A contrario, il existe aussi des exemples de [k] devenu [t] en créole mauricien. Par exemple kiksoz (quelque chose), aussi prononcé, et écrit, kitsoz. Ou kikpar (quelque part), aussi prononcé kitpar. (Au sujet de ce mot, kikpar est la forme principale pour Carpooran, et même la seule, alors que c’est kitpar pour Baker & Hookoomsing.) Ou encore kikfwa (peut-être, mot issu d’un “quelquefois” ayant semble-t-il pu signifier “peut-être” dans certaines formes dialectales de français), aussi prononcé kitfwa, cette dernière forme étant l’unique possibilité donnée par Carpooran.
Le passage de [pt] en [kt] n’est toutefois pas systématique, e.g. tipti (petit), kaptivé (captivé, un mot un peu “savant” toutefois), optik, optimal, etc.
Septembre existait sous la forme sietembre au XIIe siècle :
« Se li sietembres tient le [la] nature de l’esté… » (Aldebrandin de Sienne, dit Alebrant, Livre de phisike, dit Régime du corps).
On le trouve en gallo avec la graphie sectembr.
Sectembr en gallo, sans -e final ?
Quoi qu’il en soit, si tel est le cas il ne semblerait pas que la prononciation du nom du neuvième mois de l’année avec un son [k] soit particulièrement rare en France, tout au moins pour ce qui est des parlers régionaux.
Sans « e » à la fin ! C’est la graphie qui a été retenue. Et au niveau de graphie, il est difficile de faire l’unanimité. On le voit bien en créole !
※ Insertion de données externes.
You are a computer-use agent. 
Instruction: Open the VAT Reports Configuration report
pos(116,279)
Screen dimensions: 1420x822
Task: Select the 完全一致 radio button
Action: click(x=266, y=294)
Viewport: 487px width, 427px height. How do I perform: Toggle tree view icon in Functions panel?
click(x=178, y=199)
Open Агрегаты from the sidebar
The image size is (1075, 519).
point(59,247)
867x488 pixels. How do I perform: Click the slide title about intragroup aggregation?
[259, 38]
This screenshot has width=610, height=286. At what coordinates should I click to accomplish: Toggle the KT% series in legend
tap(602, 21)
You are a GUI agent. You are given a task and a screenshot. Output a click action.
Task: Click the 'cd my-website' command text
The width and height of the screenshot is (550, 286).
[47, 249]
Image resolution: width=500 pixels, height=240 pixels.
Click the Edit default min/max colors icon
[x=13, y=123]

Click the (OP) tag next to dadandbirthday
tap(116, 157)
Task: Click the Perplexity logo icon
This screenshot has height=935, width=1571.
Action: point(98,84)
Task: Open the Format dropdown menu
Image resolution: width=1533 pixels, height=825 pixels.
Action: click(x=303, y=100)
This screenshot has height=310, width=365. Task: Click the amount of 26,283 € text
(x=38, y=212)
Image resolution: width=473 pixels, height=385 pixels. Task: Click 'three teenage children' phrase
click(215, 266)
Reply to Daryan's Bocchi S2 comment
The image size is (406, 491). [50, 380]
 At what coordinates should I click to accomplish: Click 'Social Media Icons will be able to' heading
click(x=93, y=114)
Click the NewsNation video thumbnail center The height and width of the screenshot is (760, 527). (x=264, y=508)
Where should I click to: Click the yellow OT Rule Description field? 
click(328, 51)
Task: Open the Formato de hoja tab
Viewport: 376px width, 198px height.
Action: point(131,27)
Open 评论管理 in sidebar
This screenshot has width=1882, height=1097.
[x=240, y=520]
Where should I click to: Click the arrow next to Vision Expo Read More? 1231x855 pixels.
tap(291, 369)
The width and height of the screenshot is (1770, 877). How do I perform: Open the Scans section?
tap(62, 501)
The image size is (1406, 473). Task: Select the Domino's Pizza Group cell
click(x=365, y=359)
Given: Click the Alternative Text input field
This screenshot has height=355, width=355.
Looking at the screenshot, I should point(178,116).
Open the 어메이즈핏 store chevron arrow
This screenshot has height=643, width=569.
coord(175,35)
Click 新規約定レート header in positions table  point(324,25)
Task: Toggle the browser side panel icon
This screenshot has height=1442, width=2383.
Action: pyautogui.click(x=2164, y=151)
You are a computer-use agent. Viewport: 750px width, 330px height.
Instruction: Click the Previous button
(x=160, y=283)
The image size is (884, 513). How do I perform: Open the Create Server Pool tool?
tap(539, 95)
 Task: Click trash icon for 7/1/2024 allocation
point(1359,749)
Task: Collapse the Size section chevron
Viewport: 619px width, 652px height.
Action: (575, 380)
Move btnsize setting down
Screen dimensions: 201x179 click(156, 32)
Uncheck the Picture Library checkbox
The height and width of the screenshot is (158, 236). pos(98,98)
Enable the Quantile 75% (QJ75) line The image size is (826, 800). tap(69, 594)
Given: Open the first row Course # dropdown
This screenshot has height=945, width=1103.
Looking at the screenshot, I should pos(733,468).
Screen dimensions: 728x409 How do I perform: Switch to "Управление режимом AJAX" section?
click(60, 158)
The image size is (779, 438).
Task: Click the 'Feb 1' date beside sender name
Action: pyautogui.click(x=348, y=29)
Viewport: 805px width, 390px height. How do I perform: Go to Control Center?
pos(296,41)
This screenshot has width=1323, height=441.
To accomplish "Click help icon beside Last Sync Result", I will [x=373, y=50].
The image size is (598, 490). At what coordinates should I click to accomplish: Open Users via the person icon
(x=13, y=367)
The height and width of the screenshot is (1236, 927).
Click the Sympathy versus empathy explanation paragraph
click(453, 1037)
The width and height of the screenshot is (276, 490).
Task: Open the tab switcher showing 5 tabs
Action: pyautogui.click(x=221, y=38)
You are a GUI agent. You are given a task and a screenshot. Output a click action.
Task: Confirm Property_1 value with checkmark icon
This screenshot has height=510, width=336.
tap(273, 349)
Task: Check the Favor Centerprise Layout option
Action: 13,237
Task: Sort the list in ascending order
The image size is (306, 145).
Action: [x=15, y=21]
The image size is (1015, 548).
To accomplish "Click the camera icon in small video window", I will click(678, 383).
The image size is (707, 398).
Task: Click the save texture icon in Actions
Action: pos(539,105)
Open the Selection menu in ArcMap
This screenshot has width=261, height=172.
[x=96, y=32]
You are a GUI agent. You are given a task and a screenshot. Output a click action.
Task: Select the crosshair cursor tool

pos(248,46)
À qui le dites vous ! Sous le gouvernement précédent on a pondu un système soi-disant harmonisé de la graphie du créole, Grafi Larmoni. On a créé une Akademi Kreol. On a dorénavant un Diksioner morisien. Dans la vie courante presque tout le monde — des instances gouvernementales aux publicitaires en passant par le citoyen lambda — s’en fiche éperdument. Seuls certains journalistes semblent vouloir jouer le jeu, et encore…
Il me semble que le choix d’une graphie de l’occitan, du provençal ou du romani (ou rrom, avec deux -r successifs) a donné lieu à pas mal de débats aussi. Et c’est sans parler des différentes propositions de réforme de l’orthographe du français…
Effectivement, vaste débat qu’est la graphie ! À la Réunion, cela déchaîne toujours les passions. Entre les kwz que cherchent à imposer une minorité de pseudo-intellectuels et de politiciens qui veulent donner l’illusion que le créole ne vient pas du français et la majorité qui ne l’accepte pas ou qui s’en moque !
« Il me semble que le choix d’une graphie de l’occitan, du provençal ou du romani (ou rrom, avec deux -r successifs) a donné lieu à pas mal de débats aussi. Et c’est sans parler des différentes propositions de réforme de l’orthographe du français…»
En ce qui concerne l’occitan et le provençal, le débat fait encore rage aujourd’hui; des associations qui devraient se liguer pour préserver la langue commune préfèrent en découdre entre elles pour affirmer la supériorité supposée de sa version. On en est encore à l’affrontement Mistraliens contre Classiques … Ce n’est pas demain qu’on verra une graphie unifiée de la langue d’oc.
La langue est un des véhicules fondamentaux de l’identité d’un peuple, y toucher est souvent perçu comme un attentat, un sacrilège … d’où ce conservatisme qui fait échouer les tentatives de réforme de l’orthographe, du moins en France.